== Extract to read
The great quote I heard in this session was “We take Oracle DBAs and try to break them.” Someone please step up and take credit for that one :-)

SQL/XML for Developers

This talk was by Lewis Cunningham of EnterpriseDB. He introduced people to XML and then showed the functions that have recently (which release?) been added to Postgres for manipulating XML documents and document fragments. There’s also a native XML datatype, which I asked a few questions about. Apparently it is TEXT under the hood, with a well-formedness check in front of it. I asked a little about the storage format, and was told TEXT is stored out-of-line for large values, lz-compressed, and not allocated a page-at-a-time as with MySQL’s InnoDB engine (so it’s not as wasteful — I wanted to get a sense of whether it would be very inefficient to store XML in Postgres from the memory/disk point of view).

The XML functionality in Postgres is built upon the excellent and ubiquitous libxml2 library. The developer who coded the XML functionality was also in the room. His name is Nikolay Samokhvalov.
====
== Supplied material
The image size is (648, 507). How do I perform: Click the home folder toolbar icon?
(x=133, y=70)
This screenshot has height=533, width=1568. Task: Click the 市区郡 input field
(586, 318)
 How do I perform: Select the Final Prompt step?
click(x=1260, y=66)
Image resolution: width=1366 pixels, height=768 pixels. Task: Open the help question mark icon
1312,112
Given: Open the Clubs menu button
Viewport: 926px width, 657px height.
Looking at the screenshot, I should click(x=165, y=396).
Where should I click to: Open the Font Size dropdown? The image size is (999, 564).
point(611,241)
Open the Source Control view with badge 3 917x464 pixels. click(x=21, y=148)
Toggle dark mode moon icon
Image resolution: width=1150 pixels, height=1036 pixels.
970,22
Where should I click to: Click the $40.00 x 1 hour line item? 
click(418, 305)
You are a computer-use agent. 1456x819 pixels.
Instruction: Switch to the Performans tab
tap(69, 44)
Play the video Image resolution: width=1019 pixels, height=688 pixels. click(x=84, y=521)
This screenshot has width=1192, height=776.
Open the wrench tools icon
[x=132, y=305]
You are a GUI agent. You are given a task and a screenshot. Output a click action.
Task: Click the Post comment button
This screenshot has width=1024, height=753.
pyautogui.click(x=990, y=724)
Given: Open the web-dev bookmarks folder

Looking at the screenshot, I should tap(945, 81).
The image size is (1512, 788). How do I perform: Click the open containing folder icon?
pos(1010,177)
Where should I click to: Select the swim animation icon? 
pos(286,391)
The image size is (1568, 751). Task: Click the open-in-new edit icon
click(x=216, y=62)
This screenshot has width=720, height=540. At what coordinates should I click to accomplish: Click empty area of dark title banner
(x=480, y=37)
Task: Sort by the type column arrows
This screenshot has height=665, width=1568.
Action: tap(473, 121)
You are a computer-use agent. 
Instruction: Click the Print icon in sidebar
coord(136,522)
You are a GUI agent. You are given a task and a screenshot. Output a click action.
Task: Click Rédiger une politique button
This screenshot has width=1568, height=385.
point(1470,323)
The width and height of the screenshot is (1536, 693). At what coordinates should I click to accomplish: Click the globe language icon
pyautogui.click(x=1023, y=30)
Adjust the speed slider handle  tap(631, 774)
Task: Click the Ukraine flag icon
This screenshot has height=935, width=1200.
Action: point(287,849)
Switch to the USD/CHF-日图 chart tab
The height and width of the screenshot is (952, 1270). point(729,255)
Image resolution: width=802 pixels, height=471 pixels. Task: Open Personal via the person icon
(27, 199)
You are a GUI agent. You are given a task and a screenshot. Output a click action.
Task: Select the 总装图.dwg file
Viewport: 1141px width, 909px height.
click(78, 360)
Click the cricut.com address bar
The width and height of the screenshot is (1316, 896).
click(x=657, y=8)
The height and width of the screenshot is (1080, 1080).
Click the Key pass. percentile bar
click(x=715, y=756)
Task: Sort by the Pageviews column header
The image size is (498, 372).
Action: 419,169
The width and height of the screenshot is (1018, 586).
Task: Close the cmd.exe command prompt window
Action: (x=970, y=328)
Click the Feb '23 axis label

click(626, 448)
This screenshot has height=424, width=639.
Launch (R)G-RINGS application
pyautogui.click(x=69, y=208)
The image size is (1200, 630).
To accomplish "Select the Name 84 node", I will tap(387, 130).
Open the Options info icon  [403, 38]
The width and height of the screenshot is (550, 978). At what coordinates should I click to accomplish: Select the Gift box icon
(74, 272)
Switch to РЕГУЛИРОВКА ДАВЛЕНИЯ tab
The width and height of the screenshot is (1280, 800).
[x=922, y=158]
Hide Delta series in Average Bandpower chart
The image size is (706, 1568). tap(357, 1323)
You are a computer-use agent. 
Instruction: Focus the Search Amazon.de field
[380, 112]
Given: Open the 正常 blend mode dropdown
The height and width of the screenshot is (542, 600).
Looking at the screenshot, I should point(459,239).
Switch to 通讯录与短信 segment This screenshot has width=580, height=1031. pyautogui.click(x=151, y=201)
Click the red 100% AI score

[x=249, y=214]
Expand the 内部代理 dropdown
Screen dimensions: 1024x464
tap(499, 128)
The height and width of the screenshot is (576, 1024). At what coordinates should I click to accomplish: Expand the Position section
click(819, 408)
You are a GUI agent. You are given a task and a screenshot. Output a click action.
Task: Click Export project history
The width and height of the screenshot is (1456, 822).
====
## [The tasks]
**1.** Rewrite the paragraph of the session notes beginning "This talk was by Lewis Cunningham" as a short bulleted list that keeps its main facts.
**2.** Write the next part of the session notes, picking up after their final sentence.

## [Expected outputs]
**1.**
- Lewis Cunningham of EnterpriseDB gave the talk.
- He introduced XML and showed the functions recently added to Postgres for manipulating XML documents and document fragments.
- Postgres also has a native XML datatype, which is TEXT underneath with a well-formedness check in front of it.
- Large TEXT values are stored out-of-line and lz-compressed. They are not allocated a page at a time as in MySQL's InnoDB engine, so storage is less wasteful.
- The storage questions were meant to judge whether keeping XML in Postgres would be very inefficient in terms of memory and disk.

**2.**
I asked about indexing. Since Postgres offers functional indexing (that is, you can index the result of a function — not “its indexing works”), in theory you could index XML documents by indexing the result of an XPath expression, for example. I was looking for the “yes, but” and I got it: there are some planner (query optimizer, for MySQL folks) limitations to this approach.

The great quote from this session was the response to “what would you use instead of Hibernate?” (Hibernate is a Java ORM system). The response was “hand-code it in assembly.” Beautiful.

Big, Bad, Broken, PostgreSQL

This talk was by Robert Treat of OmniTI. He described how a data warehouse turned into a train wreck and how they recovered it. The exact cause of failure is apparently still not known. But it sounded like an interesting, sleepless time. This was a pretty technical discussion. One thing I found interesting was the definition of “large” data warehouse. To my mind, a terabyte or two isn’t exceptionally large. Is that very large in the Postgres world? I’m not trying to be a jerk… just trying to understand. I think one of the reasons it might be large goes back to what people were saying about the need to dump and reload for every upgrade: doing that for a TB of data sounds like a significant barrier to building really large systems.

Monitoring PostgreSQL with ptop

This session was given by Selena Deckelmann. ptop is a top clone that is literally derived from the Unix top utility. It has the ability to monitor current queries as well as looking at the statistics from the operating system itself.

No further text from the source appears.